也可以在这里面嵌套各个其他的模型，例如resnet34，这是当时改过最后几层的一个resnet34，不过这样改貌似不是最好的方法。

class ResNet34(nn.Module):
    def __init__(self, input_channels=5):
        super(ResNet34, self).__init__()
        
        self.resnet34 = resnet34(weights=ResNet34_Weights.DEFAULT)
        self.resnet34.conv1 = nn.Conv2d(input_channels, 64, kernel_size=7, stride=2, padding=3, bias=False)
        
        # Remove avgpool, flatten, and fc layers
        # self.resnet34.avgpool = nn.Identity()
        # self.resnet34.fc = nn.Identity()

    def forward(self, x):
        x = self.resnet34.conv1(x)
        x = self.resnet34.bn1(x)
        x = self.resnet34.relu(x)
        x = self.resnet34.maxpool(x)

        x = self.resnet34.layer1(x)
        x = self.resnet34.layer2(x)
        x = self.resnet34.layer3(x)
        x = self.resnet34.layer4(x)

        return x

Loss & Optim

论文中使用的是Triplet Loss，它的计算需要一个**三元组<a, p, n>**：

a, anchor表示训练样本。
p, positive表示预测为正样本。
n, negative表示预测为负样本。

Triplet Loss的目的是减少positive与anchor之间的距离，扩大negative与anchor之间的距离。基于上述三元组，可以构建一个positive pair <a, p>和一个negative pair <a, n>。triplet loss的目的是在一定的margin上把positive pair和negative pair分开。

具体的做法是，针对vpr的情况，如下：

每个样本是一个[4, 16384]的向量，其中4是batchsize。对于每个16384的向量，它的来源是某一个地点的事件流。例如对于每个Anchor，与它距离超过10米的认为是positive的，而超过25的认为是negative。
这样就可以得到一系列三元组，我们把所有地点和事件流划分为query和database，对于每个query，将database中的事件流划分为positive和negative。很显然negative的数量会远大于positive，且它们都会有一定数量，这些都在dataset中预处理了，下述dataset在每次__getitem__的时候，获取的都是1个Anchor、1个positive和n_sample个negative。

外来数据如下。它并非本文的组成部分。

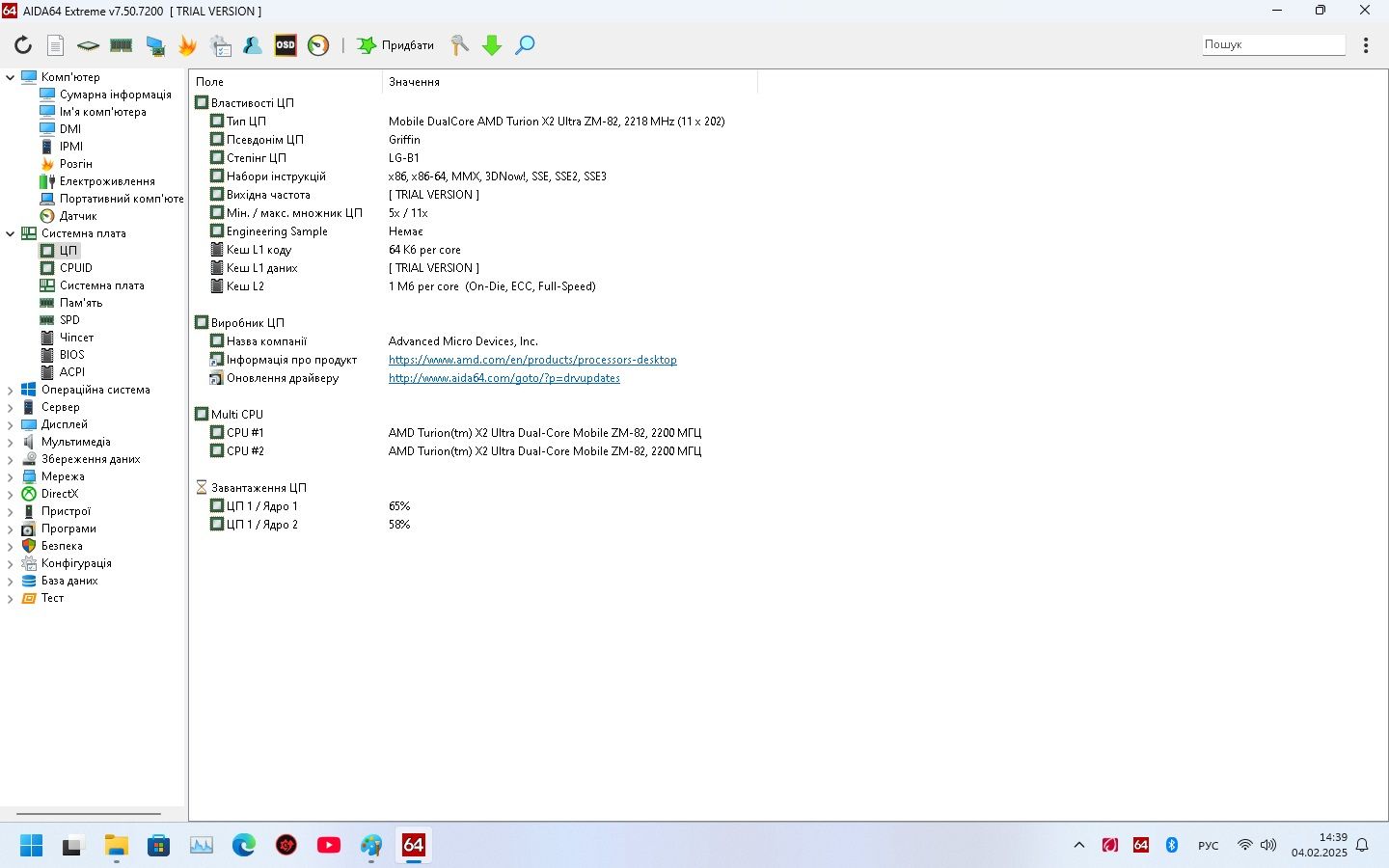Screen dimensions: 1389x868
Task: Open the Report page icon
Action: (x=56, y=45)
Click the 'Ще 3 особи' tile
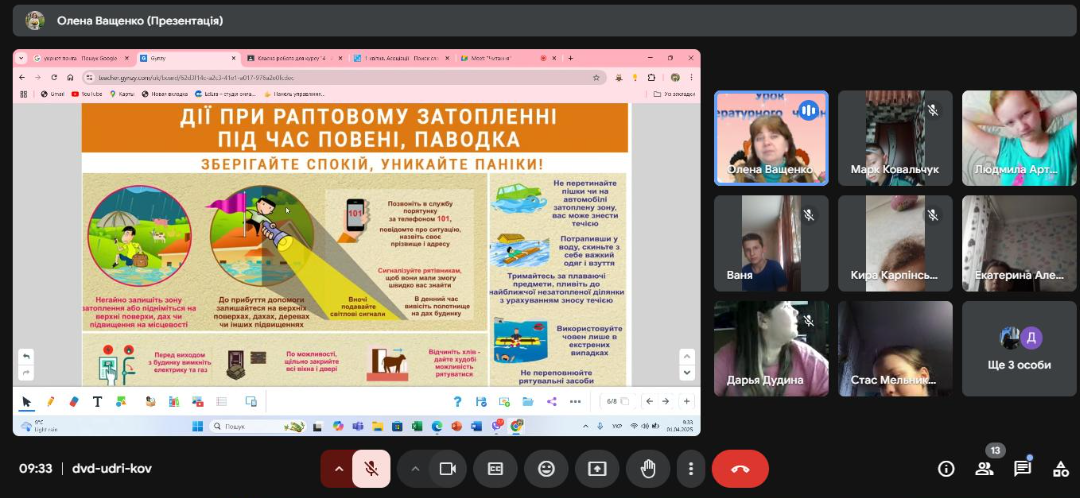Viewport: 1080px width, 498px height. tap(1019, 349)
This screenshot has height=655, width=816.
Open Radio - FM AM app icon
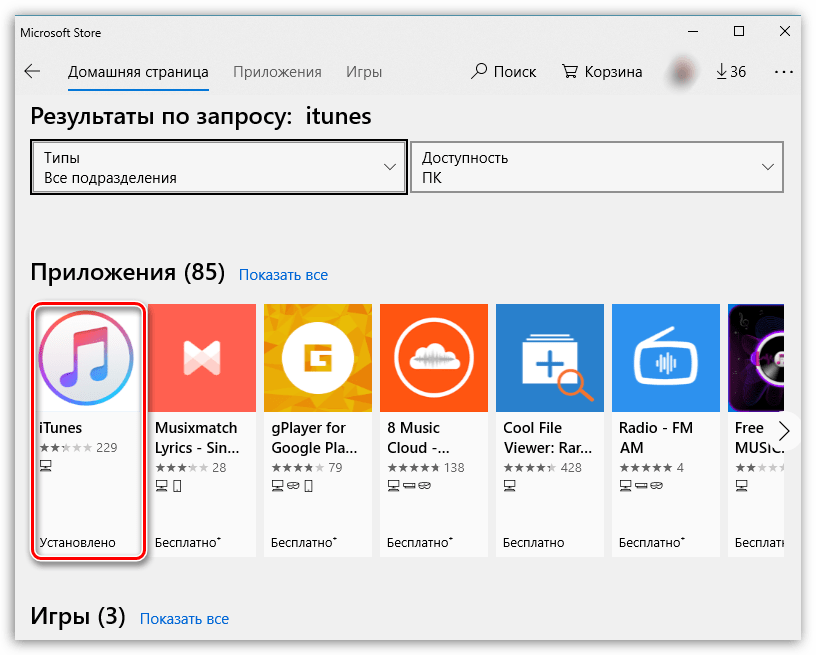(x=666, y=358)
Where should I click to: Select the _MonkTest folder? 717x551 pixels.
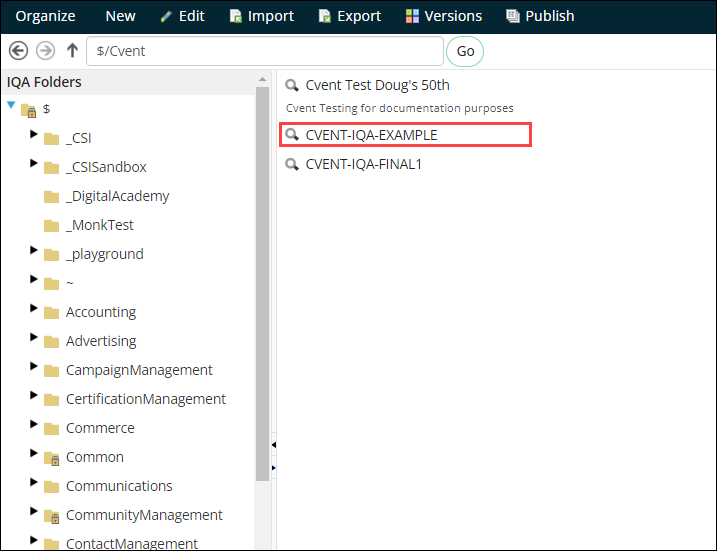click(x=99, y=225)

class MVSEC_Single_Train_Dataset(torch.utils.data.Dataset):
    def __init__(self, dtrain=2, th_pos=10, th_neg=25, n_sample=10):
        # dq, d1, d2分别是训练集的query和database，dtq和dtb是测试集的query和database
        super().__init__()
        self.dtrain = dtrain
        self.th_pos, self.th_neg = th_pos, th_neg
        self.n_sample = n_sample
        self.query, self.db = self.get_xyt_list(dtrain)
        self.triplet_train_list = self.get_triplet_train()
        
    def __getitem__(self, index):
        triplet_train =  self.triplet_train_list[index]
        x, y, timestamp = self.query[triplet_train[0]]
        anchor = np.load(Config.events_root + filenames[self.dtrain] + '/' + str(timestamp) + '.npy')
        
        e0pos = triplet_train[1]
        best_pos = np.random.choice(e0pos, size=1, replace=False)[0]
        x, y, timestamp = self.db[best_pos]
        pos_env = np.load(Config.events_root + filenames[self.dtrain] + '/' + str(timestamp) + '.npy')

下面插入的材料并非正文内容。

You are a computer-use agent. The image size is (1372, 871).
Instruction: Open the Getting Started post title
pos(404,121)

        e0neg = triplet_train[2]
        e0neg_selected = np.random.choice(e0neg, size=self.n_sample, replace=False)
        neg_envs = []
        for nega in e0neg_selected:
            neg_envs.append(np.load(Config.events_root + filenames[self.dtrain] + '/' + str(self.db[nega][2]) + '.npy'))
        return events_to_voxel_grid(anchor), events_to_voxel_grid(pos_env), np.array([events_to_voxel_grid(nega) for nega in neg_envs])

    def __len__(self):
        return len(self.query)
        
    def get_single_xyt(self, loc, ts_comb, count):
        t_min, t_max = loc[0, 2], loc[-1, 2]
        idx_begin = np.argmax(ts_comb > t_min)
        idx_end = np.argmin(ts_comb < t_max) - 1
        
        idx_selected = np.round(np.linspace(idx_begin, idx_end, count)).astype(int)
        t_selected = ts_comb[idx_selected]
        
        new_x = np.interp(t_selected, loc[:, 2], loc[:, 0])
        new_y = np.interp(t_selected, loc[:, 2], loc[:, 1])
        
        xyt_comb = np.column_stack((new_x, new_y, t_selected))
        return xyt_comb
    
    def get_xyt_list(self, dtrain):
        loc = np.load(Config.gps_root + filenames[dtrain] + '.npy') # 得是np.array
        ts_comb = get_calag_timestamps_sorted(dtrain)
        
        xyt_comb = self.get_single_xyt(loc, ts_comb, Config.subject_len[dtrain])
        permuted = np.random.permutation(xyt_comb)
        query, database = permuted[:int(len(permuted)*0.3)], permuted[int(len(permuted)*0.3):]
        return query, database

    def get_triplet_train(self):
        triplet_train_list = []
        for idx, (qx, qy, qt) in enumerate(tqdm.tqdm(self.query, ncols=50)):
            tmp = (self.db[:, 0] - qx) ** 2 + (self.db[:, 1] - qy) ** 2
            e0pos = np.where(tmp < self.th_pos)[0]
            e0neg = np.where(tmp > self.th_neg)[0]
            triplet_train_list.append([idx, e0pos, e0neg])
        return triplet_train_list

在训练时，分别让anchor, pos, negs通过模型，得到向量后，计算它们的distan；优化器选择的是Adam，~~反正据说不确定的话选它就完事了（）~~。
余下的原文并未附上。